Euripides’ tragedy follows Iphigenia in Aulis, by the same poet.  Orestes, Pylades, Thoas, Iphigenia and the priestesses of Diana are its characters.  Gluck won with this work a definitive victory over his adversaries, among whom were clever men, such as Marmontel, La Harpe, Ginguené and d’Alembert.  The public could only admire the truth of expression, the powerful originality of the effects, the magnificence of the first act, Iphigenia’s dream, the Scythians’ dances, the hymn to Diana, the instrumentation in turn suave, pathetic, solemn and fiery.  Gluck was then 65 years old.  A contemporary noted that there were beautiful pieces in this opera.  Arnaud replied: “There’s only one.”—“Which?”—“The whole work.”  It is true that we shall always admire a multitude of first-rate creations in this score.  Nevertheless we shall indicate Thoas’s air: De noirs pressentiments mon âme intimidée; Oreste’s sleep; Pylade’s air: Unis dès la plus tendre enfance ; those of Iphigénie : O malheureuse Iphigénie ; Je t’implore et je tremble ; the hymn : Chaste fille de Latone.  Mlle Levasseur sang the role of Agamemnon’s daughter.  We can’t omit a word from Gluck, which proves with what depth of study he endeavoured to express his characters’ feelings.  While Oreste sang: Le calme rentre dans mon cœur, the orchestra continues to paint the agitation of his thoughts.  During the rehearsal, the performers did not understand and stopped.  “Keep playing!” replied the composer.  “He’s lying; he killed his mother!”  Another word from him is perhaps even more explicit.  One day he was praising a chorus in Rameau’s Castor and Pollux: Que tout gemisse.  One of his admirers, wishing to flatter him, said: “How different this chorus is from that in your Iphigénie en Aulide!  This one transports us into a temple, the other is church music.”  “And it’s very well done,” replied Gluck; “one is only a religious ceremony, the other is a true burial, the body is present.”  He often said that he feared to appear too much the musician in his operas.

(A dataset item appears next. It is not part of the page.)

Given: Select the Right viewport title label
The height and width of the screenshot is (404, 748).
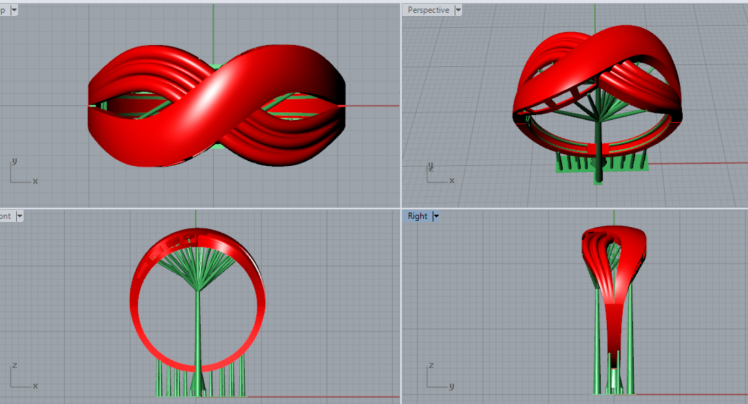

Queen Marie-Antoinette, the Comte d’Artois, the princes, all the great noblemen, great wits and men of taste received this work enthusiastically, and saluted in it a tribute rendered to the French genius, its language, manners, even its traditions.  Although German, Gluck belongs to France more than to his own country.  His dramatic musical genius came from Corneille and Racine, and the recitatives of Lully, Campra and Rameau’s French operas inspired him much more than is generally believed.